**Work item A**
Answer these questions from the energy efficiency article:
(i) Who is the chief executive of Sustainable Development Capital?
(ii) Which two kinds of projects does the trust Maxwell manages specialize in?
(iii) What share of the world's electricity usage are data centres forecast to account for by 2023?
**Work item B**
Decide whether each statement agrees with the energy efficiency article, answering yes or no and quoting the words that settle it:
(i) SDCL Energy Efficiency Income Trust PLC is the UK's first listed trust to specialize in CHP and rooftop solar projects.
(ii) Wind and solar power are presented as the only alternative source of green energy.
(iii) On-site projects are said to offer reliability and security.
**Work item C**
Rewrite the stretch of the energy efficiency article from "Maxwell is the" through "under increasing pressure.", substituting "dependability" for "reliability".

**Page text**
━━━━━━━━━━━━━━━━

How to meet the electricity demands of a data-driven, ‘cloud-based’ economy is a problem facing many developed countries.
Wind and solar power are growing fast and doing their bit as a source of green energy but they are not the only alternative.
Jonathan Maxwell, chief executive of Sustainable Development Capital, believes a far bigger bang for buck can come from energy efficiency.
Maxwell is the manager of SDCL Energy Efficiency Income Trust PLC (LON:SEIT), the UK’s first listed trust to specialise in combined heat and power (CHP) and rooftop solar projects.
From a carbon efficiency perspective they work just as well or even better than renewables, he says.
Moreover, being on-site they offer the additional benefit of reliability and security at a time when electricity usage is growing and the grids in many countries are under increasing pressure.
For example, from almost a standing start, data centres alone are forecast to account for more than 5% of the world’s electricity usage by 2023.

━━━━━━━━━━━━━━━━

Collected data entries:
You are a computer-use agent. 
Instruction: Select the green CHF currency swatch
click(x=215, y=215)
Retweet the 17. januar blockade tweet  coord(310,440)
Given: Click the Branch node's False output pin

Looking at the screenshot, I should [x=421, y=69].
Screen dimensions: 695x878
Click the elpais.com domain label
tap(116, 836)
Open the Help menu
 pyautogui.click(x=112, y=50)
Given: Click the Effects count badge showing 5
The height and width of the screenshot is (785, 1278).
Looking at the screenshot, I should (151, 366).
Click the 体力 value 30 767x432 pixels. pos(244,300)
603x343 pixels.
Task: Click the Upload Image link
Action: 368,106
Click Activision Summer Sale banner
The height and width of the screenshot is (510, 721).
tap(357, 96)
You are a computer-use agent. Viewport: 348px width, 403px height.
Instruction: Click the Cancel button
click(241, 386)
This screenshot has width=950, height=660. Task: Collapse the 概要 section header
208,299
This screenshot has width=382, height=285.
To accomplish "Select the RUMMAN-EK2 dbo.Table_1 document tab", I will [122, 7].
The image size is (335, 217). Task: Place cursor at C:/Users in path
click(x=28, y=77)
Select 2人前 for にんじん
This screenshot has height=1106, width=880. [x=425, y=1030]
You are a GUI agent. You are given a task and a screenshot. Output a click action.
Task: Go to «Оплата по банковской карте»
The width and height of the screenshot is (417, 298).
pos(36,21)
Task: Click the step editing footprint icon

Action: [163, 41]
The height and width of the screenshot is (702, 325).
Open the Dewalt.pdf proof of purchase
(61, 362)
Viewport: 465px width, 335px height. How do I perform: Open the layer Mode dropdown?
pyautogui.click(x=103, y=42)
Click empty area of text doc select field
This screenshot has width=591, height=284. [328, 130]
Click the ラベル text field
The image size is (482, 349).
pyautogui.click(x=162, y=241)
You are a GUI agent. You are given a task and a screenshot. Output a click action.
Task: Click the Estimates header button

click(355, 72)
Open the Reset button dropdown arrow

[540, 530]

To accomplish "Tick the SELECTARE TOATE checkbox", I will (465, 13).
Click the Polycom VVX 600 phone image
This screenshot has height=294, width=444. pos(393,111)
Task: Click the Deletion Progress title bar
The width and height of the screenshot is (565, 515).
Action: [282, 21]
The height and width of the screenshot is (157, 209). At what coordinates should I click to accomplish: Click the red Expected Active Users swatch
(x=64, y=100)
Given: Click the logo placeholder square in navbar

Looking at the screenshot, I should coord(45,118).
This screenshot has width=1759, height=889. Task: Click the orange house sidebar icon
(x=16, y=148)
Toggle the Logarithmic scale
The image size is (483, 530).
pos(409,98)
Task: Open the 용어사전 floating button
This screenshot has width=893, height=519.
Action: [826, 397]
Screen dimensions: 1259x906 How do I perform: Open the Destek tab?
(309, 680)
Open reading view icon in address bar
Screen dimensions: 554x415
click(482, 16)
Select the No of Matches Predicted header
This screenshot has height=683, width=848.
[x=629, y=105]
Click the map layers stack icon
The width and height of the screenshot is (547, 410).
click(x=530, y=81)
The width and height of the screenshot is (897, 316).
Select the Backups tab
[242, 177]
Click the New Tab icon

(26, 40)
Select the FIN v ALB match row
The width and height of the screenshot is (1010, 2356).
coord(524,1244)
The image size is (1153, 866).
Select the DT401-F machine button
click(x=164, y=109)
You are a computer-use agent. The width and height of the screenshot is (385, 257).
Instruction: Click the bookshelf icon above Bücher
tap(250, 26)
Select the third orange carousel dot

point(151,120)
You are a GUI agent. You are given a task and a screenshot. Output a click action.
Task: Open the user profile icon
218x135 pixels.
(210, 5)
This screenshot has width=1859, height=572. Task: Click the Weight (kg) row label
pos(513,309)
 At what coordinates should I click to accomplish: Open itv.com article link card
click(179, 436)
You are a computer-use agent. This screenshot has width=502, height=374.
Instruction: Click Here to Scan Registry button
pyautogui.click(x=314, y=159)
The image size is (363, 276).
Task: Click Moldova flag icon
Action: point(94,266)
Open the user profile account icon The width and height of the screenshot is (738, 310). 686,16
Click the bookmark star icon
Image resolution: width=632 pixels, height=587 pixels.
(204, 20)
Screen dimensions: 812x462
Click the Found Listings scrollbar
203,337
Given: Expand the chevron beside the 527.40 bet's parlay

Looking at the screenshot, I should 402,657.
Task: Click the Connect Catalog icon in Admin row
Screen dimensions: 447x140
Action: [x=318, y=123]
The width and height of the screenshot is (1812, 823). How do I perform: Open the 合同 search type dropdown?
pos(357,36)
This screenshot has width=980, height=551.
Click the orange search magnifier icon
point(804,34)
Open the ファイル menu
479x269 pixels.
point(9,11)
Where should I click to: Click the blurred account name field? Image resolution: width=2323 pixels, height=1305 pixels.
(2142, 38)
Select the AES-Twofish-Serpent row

━━━━━━━━━━━━━━━━

**Response A**
(i) Jonathan Maxwell
(ii) Combined heat and power (CHP) and rooftop solar projects
(iii) More than 5%

**Response B**
(i) Yes: "the UK’s first listed trust to specialise in combined heat and power (CHP) and rooftop solar projects"
(ii) No: "they are not the only alternative"
(iii) Yes: "being on-site they offer the additional benefit of reliability and security"

**Response C**
Maxwell is the manager of SDCL Energy Efficiency Income Trust PLC (LON:SEIT), the UK’s first listed trust to specialise in combined heat and power (CHP) and rooftop solar projects.
From a carbon efficiency perspective they work just as well or even better than renewables, he says.
Moreover, being on-site they offer the additional benefit of dependability and security at a time when electricity usage is growing and the grids in many countries are under increasing pressure.